*WORK TO BE COMPLETED*
Copy every record exactly, with nothing left out.

:::

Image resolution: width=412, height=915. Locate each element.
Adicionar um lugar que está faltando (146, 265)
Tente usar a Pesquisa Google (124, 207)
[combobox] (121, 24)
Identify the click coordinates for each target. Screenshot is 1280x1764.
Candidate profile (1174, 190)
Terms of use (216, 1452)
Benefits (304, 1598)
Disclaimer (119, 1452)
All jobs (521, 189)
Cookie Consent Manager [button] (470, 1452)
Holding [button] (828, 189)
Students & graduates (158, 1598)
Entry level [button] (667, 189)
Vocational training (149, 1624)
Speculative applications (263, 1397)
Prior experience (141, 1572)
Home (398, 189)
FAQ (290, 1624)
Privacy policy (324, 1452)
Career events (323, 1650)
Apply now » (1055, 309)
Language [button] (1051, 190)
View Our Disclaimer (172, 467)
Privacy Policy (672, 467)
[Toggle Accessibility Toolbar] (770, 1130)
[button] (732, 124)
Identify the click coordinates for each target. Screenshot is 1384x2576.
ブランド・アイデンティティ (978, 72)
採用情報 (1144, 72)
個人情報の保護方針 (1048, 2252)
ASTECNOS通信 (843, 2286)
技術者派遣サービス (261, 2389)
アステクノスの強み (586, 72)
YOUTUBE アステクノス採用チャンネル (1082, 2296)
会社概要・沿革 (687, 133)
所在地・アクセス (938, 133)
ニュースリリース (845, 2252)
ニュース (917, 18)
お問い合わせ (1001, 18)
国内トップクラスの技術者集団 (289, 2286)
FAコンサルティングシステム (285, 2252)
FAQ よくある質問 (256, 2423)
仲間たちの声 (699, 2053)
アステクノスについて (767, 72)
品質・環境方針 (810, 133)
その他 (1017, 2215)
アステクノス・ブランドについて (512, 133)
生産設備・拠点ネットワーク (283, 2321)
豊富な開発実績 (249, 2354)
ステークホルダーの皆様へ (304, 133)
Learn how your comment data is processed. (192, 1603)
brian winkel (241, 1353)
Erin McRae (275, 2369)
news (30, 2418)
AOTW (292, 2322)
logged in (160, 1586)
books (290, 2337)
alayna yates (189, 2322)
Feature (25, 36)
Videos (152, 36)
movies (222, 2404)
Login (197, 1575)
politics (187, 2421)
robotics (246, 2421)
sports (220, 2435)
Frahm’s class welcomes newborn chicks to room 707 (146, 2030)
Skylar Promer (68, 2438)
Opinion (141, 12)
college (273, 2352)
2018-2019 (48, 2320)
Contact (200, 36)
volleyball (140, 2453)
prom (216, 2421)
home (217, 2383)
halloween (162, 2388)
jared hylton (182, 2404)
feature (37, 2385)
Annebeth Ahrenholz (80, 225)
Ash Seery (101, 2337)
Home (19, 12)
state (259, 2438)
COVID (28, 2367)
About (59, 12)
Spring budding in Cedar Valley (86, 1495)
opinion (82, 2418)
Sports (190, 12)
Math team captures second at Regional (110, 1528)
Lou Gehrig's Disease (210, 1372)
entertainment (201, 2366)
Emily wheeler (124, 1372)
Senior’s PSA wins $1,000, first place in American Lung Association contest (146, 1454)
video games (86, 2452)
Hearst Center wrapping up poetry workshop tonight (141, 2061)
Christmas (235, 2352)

:::

*SOLUTION TO THE EXERCISE*
Image resolution: width=412, height=915. Locate each element.
Adicionar um lugar que está faltando (146, 265)
Tente usar a Pesquisa Google (124, 207)
[combobox] (121, 24)
Identify the click coordinates for each target. Screenshot is 1280x1764.
Candidate profile (1174, 190)
Terms of use (216, 1452)
Benefits (304, 1598)
Disclaimer (119, 1452)
All jobs (521, 189)
Cookie Consent Manager [button] (470, 1452)
Holding [button] (828, 189)
Students & graduates (158, 1598)
Entry level [button] (667, 189)
Vocational training (149, 1624)
Speculative applications (263, 1397)
Prior experience (141, 1572)
Home (398, 189)
FAQ (290, 1624)
Privacy policy (324, 1452)
Career events (323, 1650)
Apply now » (1055, 309)
Language [button] (1051, 190)
View Our Disclaimer (172, 467)
Privacy Policy (672, 467)
[Toggle Accessibility Toolbar] (770, 1130)
[button] (732, 124)
Identify the click coordinates for each target. Screenshot is 1384x2576.
ブランド・アイデンティティ (978, 72)
採用情報 (1144, 72)
個人情報の保護方針 (1048, 2252)
ASTECNOS通信 (843, 2286)
技術者派遣サービス (261, 2389)
アステクノスの強み (586, 72)
YOUTUBE アステクノス採用チャンネル (1082, 2296)
会社概要・沿革 (687, 133)
所在地・アクセス (938, 133)
ニュースリリース (845, 2252)
ニュース (917, 18)
お問い合わせ (1001, 18)
国内トップクラスの技術者集団 (289, 2286)
FAコンサルティングシステム (285, 2252)
FAQ よくある質問 (256, 2423)
仲間たちの声 (699, 2053)
アステクノスについて (767, 72)
品質・環境方針 (810, 133)
その他 (1017, 2215)
アステクノス・ブランドについて (512, 133)
生産設備・拠点ネットワーク (283, 2321)
豊富な開発実績 (249, 2354)
ステークホルダーの皆様へ (304, 133)
Learn how your comment data is processed. (192, 1603)
brian winkel (241, 1353)
Erin McRae (275, 2369)
news (30, 2418)
AOTW (292, 2322)
logged in (160, 1586)
books (290, 2337)
alayna yates (189, 2322)
Feature (25, 36)
Videos (152, 36)
movies (222, 2404)
Login (197, 1575)
politics (187, 2421)
robotics (246, 2421)
sports (220, 2435)
Frahm’s class welcomes newborn chicks to room 707 (146, 2030)
Skylar Promer (68, 2438)
Opinion (141, 12)
college (273, 2352)
2018-2019 (48, 2320)
Contact (200, 36)
volleyball (140, 2453)
prom (216, 2421)
home (217, 2383)
halloween (162, 2388)
jared hylton (182, 2404)
feature (37, 2385)
Annebeth Ahrenholz (80, 225)
Ash Seery (101, 2337)
Home (19, 12)
state (259, 2438)
COVID (28, 2367)
About (59, 12)
Spring budding in Cedar Valley (86, 1495)
opinion (82, 2418)
Sports (190, 12)
Math team captures second at Regional (110, 1528)
Lou Gehrig's Disease (210, 1372)
entertainment (201, 2366)
Emily wheeler (124, 1372)
Senior’s PSA wins $1,000, first place in American Lung Association contest (146, 1454)
video games (86, 2452)
Hearst Center wrapping up poetry workshop tonight (141, 2061)
Christmas (235, 2352)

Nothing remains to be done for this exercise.